Comparative machine learning analysis for predicting organ tropism in breast cancer and identifying key gene signatures

Background

Breast cancer metastasis (BCM) metastasizes preferentially to certain organs. Important genetic markers can be used for early detection and treatment. Machine learning (ML) can efficiently handle gene expression data to enhance metastasis prediction.

Methods

This study employed the GSE14020 dataset of gene expression profiles of 65 breast cancer patients with liver, lung, bone, or brain metastasis, covering 22,474 genes. Feature selection by Gini reduction reduced the top 25 important genes to nine important genes. Three machine learning models—Random Forest (RF), Support Vector Machine (SVM), and Artificial Neural Networks (ANN)—were employed to predict metastatic sites from gene expression profiles. Model performance was assessed by accuracy, precision, recall, and F1-score measures.
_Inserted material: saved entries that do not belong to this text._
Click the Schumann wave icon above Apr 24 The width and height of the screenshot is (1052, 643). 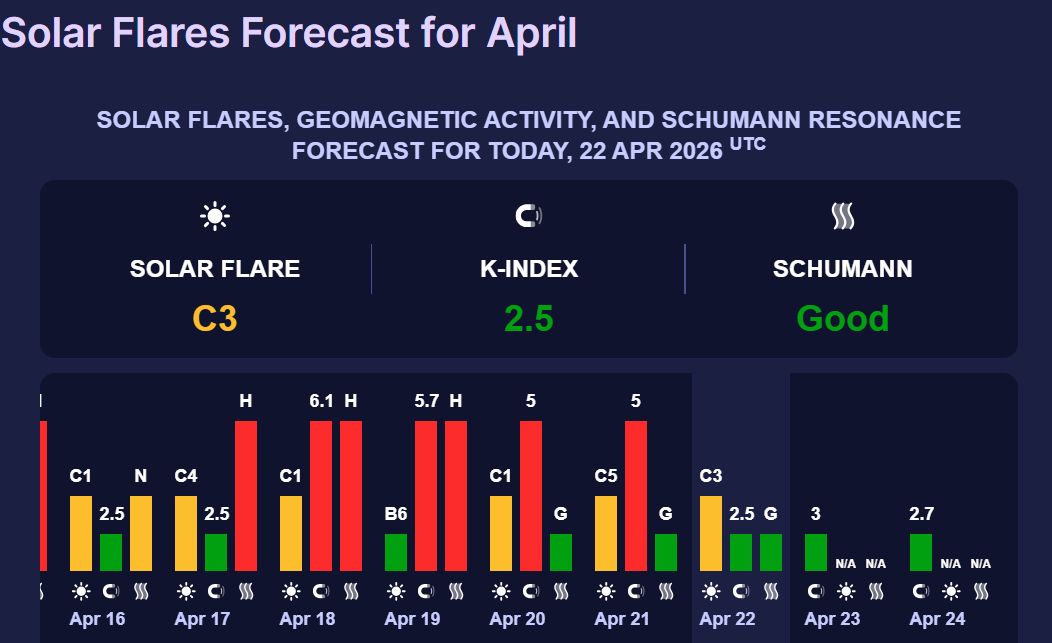pyautogui.click(x=981, y=590)
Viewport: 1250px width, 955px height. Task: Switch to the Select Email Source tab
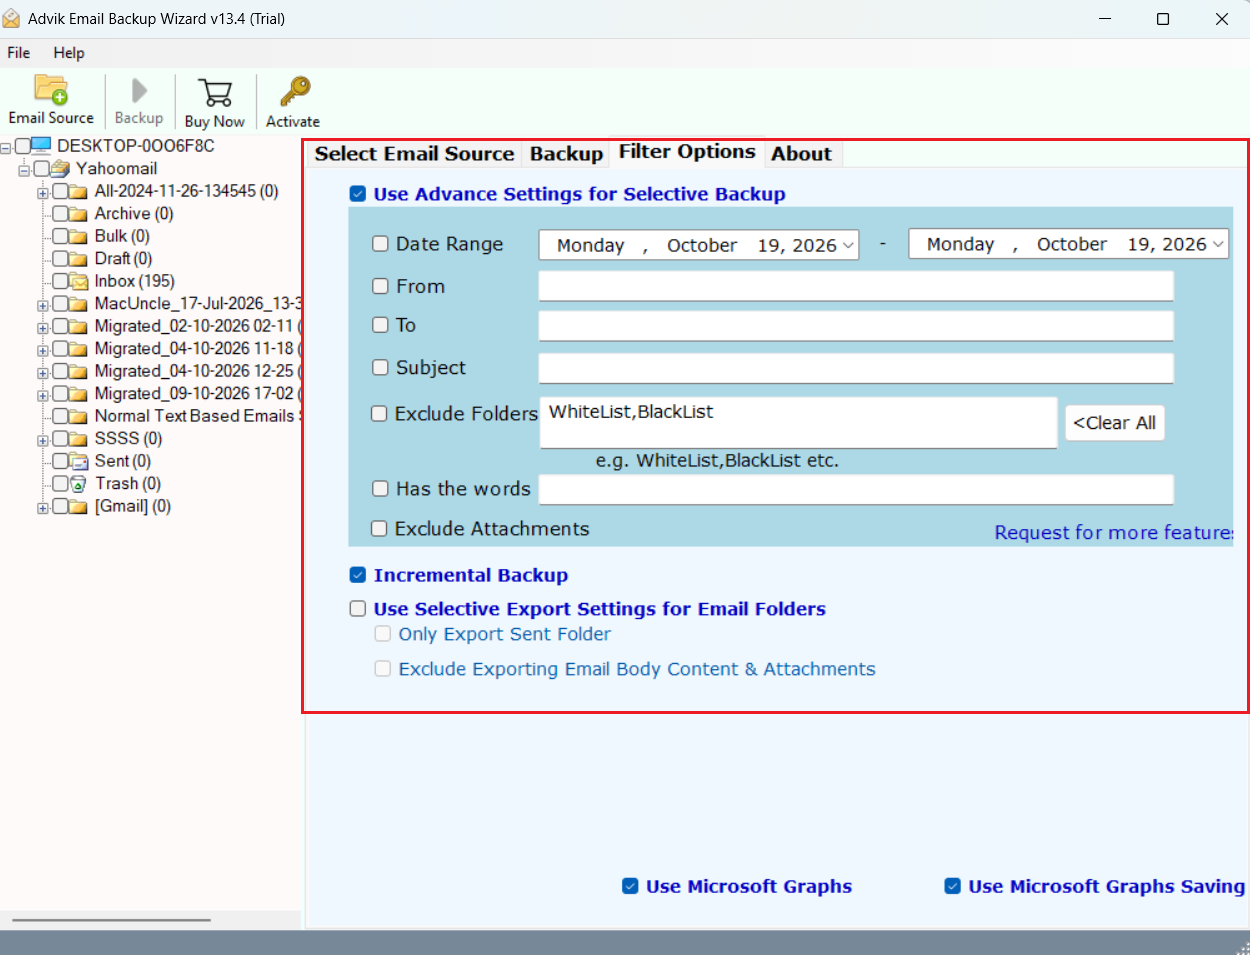[414, 154]
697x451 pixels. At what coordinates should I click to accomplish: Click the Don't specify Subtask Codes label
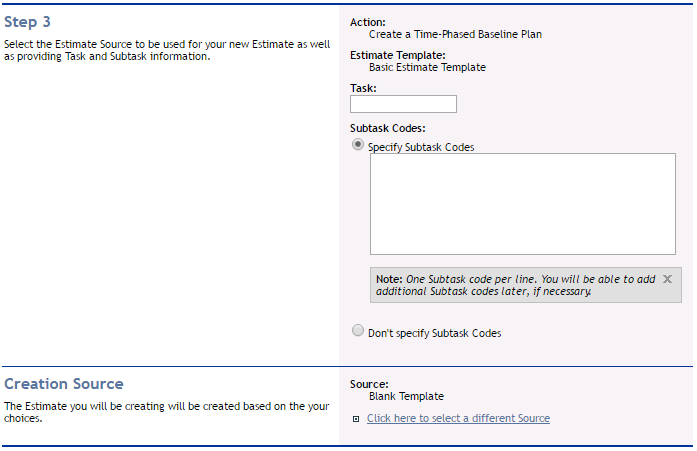click(x=434, y=333)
Radviz visualization investigated gene-metastasis correlations and validated the biological relevance of the identified gene markers.

Results

ANN had the best accuracy (>90 %), followed by RF and SVM. Nine significant genes, i.e., CCL19, FABP7, and COL1A2, were identified as potential biomarkers. Radviz visualization confirmed gene-metastasis relationships, in agreement with biological literature. RF was effective for brain and liver metastasis but was poor for bone and lung classification.

Conclusion

This study is an example of the potential of ML in precision oncology through enhanced biomarker discovery and prediction of metastasis. The incorporation of ML models with biological visualization software gives insights into targeted therapy approaches in breast cancer.